Here’s my favorite part: Shut your eyes tight and imagine a clown, the borderline terrifying kind. In that black infinity behind your eyelids, the specter glitters and reverberates. Reddy brings this kaleidoscopic, almost psychedelic, vision into a vibrant unlimited grid in Great Clown (1981), where arcing juggling balls endlessly refract and multiply; motion is again at the forefront.

That the artist’s longest-running series centers on the figure of the circus clown is somewhat surprising, though less so once one considers Reddy’s clear sense of humor and sharply observant eye. Despite drawing inspiration from memories of visiting the circus with his young daughter, Reddy’s clowns are uneasy figures who materialize and dissolve, sink into wormholes, and reveal the grimaces behind their smiling masks throughout their many print iterations.

The viewer stares up the clown’s nostrils in Clown Juggler (1978), the figure’s eyes concerned and brow furrowed as he nervously watches the juggling balls in midair.

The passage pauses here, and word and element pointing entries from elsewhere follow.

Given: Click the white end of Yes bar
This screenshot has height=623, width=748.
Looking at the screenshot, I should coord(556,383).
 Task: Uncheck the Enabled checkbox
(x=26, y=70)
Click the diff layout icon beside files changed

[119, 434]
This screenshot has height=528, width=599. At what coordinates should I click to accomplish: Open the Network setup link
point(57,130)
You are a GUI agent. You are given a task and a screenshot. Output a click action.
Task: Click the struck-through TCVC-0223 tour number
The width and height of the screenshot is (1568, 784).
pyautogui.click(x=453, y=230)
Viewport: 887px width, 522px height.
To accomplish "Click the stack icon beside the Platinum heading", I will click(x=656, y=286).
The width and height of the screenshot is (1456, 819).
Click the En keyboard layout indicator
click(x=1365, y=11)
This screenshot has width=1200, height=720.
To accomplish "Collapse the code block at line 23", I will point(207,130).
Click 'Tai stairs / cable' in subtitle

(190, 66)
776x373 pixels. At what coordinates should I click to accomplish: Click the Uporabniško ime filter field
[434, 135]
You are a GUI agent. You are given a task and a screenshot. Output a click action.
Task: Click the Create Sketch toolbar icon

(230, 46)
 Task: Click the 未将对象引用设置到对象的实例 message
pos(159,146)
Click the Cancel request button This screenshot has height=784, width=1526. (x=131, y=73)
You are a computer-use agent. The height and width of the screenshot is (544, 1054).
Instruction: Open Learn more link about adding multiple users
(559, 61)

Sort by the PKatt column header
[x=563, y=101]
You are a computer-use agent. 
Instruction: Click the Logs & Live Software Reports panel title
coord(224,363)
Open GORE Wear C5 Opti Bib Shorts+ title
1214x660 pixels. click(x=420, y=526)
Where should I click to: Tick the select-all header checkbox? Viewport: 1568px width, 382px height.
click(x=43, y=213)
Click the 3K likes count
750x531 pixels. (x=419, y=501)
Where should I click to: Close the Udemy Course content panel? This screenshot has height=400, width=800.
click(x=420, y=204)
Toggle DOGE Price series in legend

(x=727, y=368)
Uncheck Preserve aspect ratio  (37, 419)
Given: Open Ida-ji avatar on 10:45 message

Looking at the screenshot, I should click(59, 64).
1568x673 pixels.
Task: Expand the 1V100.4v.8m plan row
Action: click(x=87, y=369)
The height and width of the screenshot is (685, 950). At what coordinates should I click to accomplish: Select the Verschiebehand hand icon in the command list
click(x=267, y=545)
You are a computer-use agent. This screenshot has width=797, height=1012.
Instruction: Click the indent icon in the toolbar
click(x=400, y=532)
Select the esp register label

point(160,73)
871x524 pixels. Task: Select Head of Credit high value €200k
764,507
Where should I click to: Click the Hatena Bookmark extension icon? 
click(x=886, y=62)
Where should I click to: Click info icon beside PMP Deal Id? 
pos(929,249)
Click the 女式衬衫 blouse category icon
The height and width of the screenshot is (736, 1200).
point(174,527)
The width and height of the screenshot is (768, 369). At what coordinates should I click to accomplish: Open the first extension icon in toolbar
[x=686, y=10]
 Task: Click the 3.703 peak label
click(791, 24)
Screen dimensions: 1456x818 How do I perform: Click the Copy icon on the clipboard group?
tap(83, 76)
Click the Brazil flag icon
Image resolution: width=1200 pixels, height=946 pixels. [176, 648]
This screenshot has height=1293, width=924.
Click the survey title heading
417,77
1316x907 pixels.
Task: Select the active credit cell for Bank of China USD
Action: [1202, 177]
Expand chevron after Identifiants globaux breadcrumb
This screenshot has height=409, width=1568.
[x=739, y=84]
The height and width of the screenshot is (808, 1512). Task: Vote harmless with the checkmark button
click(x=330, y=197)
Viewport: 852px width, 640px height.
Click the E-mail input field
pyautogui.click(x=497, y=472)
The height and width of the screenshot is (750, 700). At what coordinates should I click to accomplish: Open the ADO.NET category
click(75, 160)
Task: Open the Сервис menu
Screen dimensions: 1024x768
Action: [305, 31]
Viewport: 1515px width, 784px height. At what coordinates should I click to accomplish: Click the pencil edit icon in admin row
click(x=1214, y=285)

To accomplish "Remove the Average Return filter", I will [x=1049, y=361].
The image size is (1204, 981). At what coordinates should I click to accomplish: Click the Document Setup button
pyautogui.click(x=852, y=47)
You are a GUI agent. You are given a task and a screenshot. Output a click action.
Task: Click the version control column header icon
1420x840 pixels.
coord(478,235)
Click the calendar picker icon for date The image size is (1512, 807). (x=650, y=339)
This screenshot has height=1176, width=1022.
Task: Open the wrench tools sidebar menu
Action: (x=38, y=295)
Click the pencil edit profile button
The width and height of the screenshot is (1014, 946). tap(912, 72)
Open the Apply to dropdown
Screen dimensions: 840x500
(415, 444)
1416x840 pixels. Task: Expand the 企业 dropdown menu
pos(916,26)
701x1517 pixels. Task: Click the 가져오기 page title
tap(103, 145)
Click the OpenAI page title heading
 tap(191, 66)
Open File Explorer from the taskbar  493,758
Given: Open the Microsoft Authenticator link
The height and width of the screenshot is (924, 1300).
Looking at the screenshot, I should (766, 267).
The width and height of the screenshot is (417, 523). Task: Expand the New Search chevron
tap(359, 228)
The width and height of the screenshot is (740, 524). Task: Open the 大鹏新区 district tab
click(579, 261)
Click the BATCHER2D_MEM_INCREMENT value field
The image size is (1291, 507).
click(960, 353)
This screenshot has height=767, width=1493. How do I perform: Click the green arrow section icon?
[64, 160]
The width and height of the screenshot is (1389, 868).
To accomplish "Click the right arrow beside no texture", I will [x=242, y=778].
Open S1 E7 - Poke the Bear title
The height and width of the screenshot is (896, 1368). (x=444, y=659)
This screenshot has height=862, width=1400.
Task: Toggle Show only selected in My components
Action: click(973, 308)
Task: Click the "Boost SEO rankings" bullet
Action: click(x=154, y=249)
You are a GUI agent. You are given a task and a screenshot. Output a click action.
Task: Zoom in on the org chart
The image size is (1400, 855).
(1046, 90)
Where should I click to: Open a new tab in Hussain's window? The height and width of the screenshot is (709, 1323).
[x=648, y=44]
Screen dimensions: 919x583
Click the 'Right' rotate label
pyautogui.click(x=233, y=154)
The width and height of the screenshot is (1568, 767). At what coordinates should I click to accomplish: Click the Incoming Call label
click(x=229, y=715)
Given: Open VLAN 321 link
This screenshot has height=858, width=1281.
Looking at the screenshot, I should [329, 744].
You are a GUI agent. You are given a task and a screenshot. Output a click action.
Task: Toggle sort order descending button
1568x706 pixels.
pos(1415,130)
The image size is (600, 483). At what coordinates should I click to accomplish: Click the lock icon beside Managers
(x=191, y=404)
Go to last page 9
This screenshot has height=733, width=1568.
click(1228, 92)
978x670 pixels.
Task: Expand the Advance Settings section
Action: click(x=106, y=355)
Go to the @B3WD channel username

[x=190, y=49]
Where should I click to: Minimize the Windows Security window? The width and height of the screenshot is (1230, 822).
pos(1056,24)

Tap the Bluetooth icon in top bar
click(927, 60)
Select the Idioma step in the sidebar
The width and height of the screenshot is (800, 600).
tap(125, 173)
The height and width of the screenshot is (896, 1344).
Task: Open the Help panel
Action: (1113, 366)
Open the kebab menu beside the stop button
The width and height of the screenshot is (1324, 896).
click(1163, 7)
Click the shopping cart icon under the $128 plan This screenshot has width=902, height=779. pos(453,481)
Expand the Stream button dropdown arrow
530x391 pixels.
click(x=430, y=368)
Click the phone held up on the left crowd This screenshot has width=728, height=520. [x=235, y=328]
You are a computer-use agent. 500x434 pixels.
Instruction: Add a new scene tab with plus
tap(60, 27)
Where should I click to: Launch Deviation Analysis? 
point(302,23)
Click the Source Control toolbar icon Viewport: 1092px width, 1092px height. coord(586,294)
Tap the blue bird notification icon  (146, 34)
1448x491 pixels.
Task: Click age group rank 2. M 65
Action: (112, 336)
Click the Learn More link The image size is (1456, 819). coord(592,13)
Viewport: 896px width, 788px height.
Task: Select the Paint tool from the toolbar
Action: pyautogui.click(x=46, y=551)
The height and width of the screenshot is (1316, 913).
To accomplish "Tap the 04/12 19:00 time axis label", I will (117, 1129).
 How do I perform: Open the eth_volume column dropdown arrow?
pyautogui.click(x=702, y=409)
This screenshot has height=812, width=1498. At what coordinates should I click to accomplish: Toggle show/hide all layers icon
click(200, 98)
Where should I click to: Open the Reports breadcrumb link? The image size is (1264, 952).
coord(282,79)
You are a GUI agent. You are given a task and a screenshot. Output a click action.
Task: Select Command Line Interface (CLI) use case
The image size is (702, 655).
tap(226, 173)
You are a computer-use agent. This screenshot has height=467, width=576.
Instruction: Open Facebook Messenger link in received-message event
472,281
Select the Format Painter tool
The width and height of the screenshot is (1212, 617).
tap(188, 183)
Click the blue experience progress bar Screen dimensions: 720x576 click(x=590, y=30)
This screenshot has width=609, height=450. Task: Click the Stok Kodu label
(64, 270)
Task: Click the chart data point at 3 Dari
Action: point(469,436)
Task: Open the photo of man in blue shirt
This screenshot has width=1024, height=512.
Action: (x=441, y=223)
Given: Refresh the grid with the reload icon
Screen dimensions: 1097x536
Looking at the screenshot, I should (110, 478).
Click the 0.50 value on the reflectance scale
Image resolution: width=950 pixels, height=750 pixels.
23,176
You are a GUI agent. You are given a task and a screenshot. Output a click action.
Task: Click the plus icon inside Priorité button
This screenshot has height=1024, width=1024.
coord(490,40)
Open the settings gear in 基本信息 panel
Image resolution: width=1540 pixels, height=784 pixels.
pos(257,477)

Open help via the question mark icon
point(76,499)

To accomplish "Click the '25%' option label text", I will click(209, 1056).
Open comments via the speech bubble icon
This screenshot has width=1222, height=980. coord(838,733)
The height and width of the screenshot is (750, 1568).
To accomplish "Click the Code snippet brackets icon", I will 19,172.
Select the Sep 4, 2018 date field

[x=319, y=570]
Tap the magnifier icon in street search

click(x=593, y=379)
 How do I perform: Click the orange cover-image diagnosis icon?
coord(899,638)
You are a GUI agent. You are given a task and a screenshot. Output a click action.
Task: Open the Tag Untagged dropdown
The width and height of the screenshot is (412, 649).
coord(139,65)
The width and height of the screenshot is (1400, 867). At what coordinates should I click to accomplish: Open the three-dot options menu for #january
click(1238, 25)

The faceless crowd applauds. What does it mean to enact our routines day after day, continuing to perform normalcy amid the chaos of a colossal universe that will continue with or without you? That same universe that Reddy felt open to experiencing in its entirety could also be crushingly incomprehensible.

Reddy’s clowns seem to be experiencing a properly absurdist existential crisis. Heaven in a Wildflower, though, brings this narrative to a conclusion with Untitled [Woman of Sunflower] (1997): a central figure in a meditative state, reaching enlightenment.

There is simply so much to be said about this work. With a series of programming organized by Print Center New York culminating in a dedicated research symposium, a renewed interest in the artworks of Krishna Reddy seems assured.